■ **Try it**:
Transcribe the listing that follows exactly, from its first line to its last.

■ **Data for the task**:

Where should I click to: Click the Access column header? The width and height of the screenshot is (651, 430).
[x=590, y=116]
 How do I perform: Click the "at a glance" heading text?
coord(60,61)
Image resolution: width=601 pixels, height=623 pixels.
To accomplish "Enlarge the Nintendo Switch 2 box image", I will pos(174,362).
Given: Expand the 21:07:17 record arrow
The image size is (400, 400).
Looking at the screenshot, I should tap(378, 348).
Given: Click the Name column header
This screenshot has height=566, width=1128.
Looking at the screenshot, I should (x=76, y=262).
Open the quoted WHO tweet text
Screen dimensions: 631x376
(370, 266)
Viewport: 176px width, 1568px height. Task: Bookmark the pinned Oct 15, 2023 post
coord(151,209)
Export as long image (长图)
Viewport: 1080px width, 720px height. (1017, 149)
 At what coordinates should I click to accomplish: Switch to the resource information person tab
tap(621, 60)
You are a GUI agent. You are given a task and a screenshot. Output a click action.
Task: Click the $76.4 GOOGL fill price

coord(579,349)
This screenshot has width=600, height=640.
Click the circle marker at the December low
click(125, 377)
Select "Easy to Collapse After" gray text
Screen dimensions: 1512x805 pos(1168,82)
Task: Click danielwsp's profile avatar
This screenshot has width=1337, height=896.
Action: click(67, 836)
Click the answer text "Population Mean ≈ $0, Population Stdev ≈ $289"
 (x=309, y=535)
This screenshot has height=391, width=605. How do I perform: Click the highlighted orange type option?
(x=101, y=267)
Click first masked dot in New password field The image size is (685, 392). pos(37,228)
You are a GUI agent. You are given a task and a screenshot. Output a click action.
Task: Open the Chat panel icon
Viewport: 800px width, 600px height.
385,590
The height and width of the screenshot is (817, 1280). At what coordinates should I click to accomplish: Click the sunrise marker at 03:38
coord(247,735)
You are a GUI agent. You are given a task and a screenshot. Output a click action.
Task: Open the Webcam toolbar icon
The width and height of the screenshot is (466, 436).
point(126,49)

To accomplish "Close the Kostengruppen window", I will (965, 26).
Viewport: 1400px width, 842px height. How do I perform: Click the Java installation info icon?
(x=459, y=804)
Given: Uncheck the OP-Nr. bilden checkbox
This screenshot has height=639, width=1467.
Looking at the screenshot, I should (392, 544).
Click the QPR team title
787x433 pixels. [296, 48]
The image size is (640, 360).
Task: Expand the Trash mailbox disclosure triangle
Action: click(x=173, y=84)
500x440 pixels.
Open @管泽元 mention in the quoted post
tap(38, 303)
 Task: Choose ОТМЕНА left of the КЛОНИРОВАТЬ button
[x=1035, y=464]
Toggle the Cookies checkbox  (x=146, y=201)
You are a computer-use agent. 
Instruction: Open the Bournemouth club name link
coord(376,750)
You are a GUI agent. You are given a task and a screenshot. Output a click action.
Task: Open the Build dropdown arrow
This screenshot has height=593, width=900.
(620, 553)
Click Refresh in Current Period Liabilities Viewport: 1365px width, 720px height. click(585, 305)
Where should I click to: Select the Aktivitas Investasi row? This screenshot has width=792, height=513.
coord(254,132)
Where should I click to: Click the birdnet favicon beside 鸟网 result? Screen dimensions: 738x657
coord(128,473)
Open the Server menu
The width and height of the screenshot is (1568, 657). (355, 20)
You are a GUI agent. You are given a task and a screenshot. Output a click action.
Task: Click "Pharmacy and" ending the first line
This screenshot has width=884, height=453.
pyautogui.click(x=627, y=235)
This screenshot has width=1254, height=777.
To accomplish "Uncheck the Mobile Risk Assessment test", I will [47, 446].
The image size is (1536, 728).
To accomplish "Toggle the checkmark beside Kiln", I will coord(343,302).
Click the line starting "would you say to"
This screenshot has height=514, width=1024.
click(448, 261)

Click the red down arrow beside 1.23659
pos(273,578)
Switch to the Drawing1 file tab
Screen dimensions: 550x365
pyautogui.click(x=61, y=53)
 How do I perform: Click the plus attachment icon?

■ **Task answer**:
Where should I click to: Click the Access column header? The width and height of the screenshot is (651, 430).
[x=590, y=116]
 How do I perform: Click the "at a glance" heading text?
coord(60,61)
Image resolution: width=601 pixels, height=623 pixels.
To accomplish "Enlarge the Nintendo Switch 2 box image", I will pos(174,362).
Given: Expand the 21:07:17 record arrow
The image size is (400, 400).
Looking at the screenshot, I should tap(378, 348).
Given: Click the Name column header
This screenshot has height=566, width=1128.
Looking at the screenshot, I should (x=76, y=262).
Open the quoted WHO tweet text
Screen dimensions: 631x376
(370, 266)
Viewport: 176px width, 1568px height. Task: Bookmark the pinned Oct 15, 2023 post
coord(151,209)
Export as long image (长图)
Viewport: 1080px width, 720px height. (1017, 149)
 At what coordinates should I click to accomplish: Switch to the resource information person tab
tap(621, 60)
You are a GUI agent. You are given a task and a screenshot. Output a click action.
Task: Click the $76.4 GOOGL fill price

coord(579,349)
This screenshot has width=600, height=640.
Click the circle marker at the December low
click(125, 377)
Select "Easy to Collapse After" gray text
Screen dimensions: 1512x805 pos(1168,82)
Task: Click danielwsp's profile avatar
This screenshot has width=1337, height=896.
Action: click(67, 836)
Click the answer text "Population Mean ≈ $0, Population Stdev ≈ $289"
 (x=309, y=535)
This screenshot has height=391, width=605. How do I perform: Click the highlighted orange type option?
(x=101, y=267)
Click first masked dot in New password field The image size is (685, 392). pos(37,228)
You are a GUI agent. You are given a task and a screenshot. Output a click action.
Task: Open the Chat panel icon
Viewport: 800px width, 600px height.
385,590
The height and width of the screenshot is (817, 1280). At what coordinates should I click to accomplish: Click the sunrise marker at 03:38
coord(247,735)
You are a GUI agent. You are given a task and a screenshot. Output a click action.
Task: Open the Webcam toolbar icon
The width and height of the screenshot is (466, 436).
point(126,49)

To accomplish "Close the Kostengruppen window", I will (965, 26).
Viewport: 1400px width, 842px height. How do I perform: Click the Java installation info icon?
(x=459, y=804)
Given: Uncheck the OP-Nr. bilden checkbox
This screenshot has height=639, width=1467.
Looking at the screenshot, I should (392, 544).
Click the QPR team title
787x433 pixels. [296, 48]
The image size is (640, 360).
Task: Expand the Trash mailbox disclosure triangle
Action: click(x=173, y=84)
500x440 pixels.
Open @管泽元 mention in the quoted post
tap(38, 303)
 Task: Choose ОТМЕНА left of the КЛОНИРОВАТЬ button
[x=1035, y=464]
Toggle the Cookies checkbox  (x=146, y=201)
You are a computer-use agent. 
Instruction: Open the Bournemouth club name link
coord(376,750)
You are a GUI agent. You are given a task and a screenshot. Output a click action.
Task: Open the Build dropdown arrow
This screenshot has height=593, width=900.
(620, 553)
Click Refresh in Current Period Liabilities Viewport: 1365px width, 720px height. click(585, 305)
Where should I click to: Select the Aktivitas Investasi row? This screenshot has width=792, height=513.
coord(254,132)
Where should I click to: Click the birdnet favicon beside 鸟网 result? Screen dimensions: 738x657
coord(128,473)
Open the Server menu
The width and height of the screenshot is (1568, 657). (355, 20)
You are a GUI agent. You are given a task and a screenshot. Output a click action.
Task: Click "Pharmacy and" ending the first line
This screenshot has width=884, height=453.
pyautogui.click(x=627, y=235)
This screenshot has width=1254, height=777.
To accomplish "Uncheck the Mobile Risk Assessment test", I will [47, 446].
The image size is (1536, 728).
To accomplish "Toggle the checkmark beside Kiln", I will coord(343,302).
Click the line starting "would you say to"
This screenshot has height=514, width=1024.
click(448, 261)

Click the red down arrow beside 1.23659
pos(273,578)
Switch to the Drawing1 file tab
Screen dimensions: 550x365
pyautogui.click(x=61, y=53)
 How do I perform: Click the plus attachment icon?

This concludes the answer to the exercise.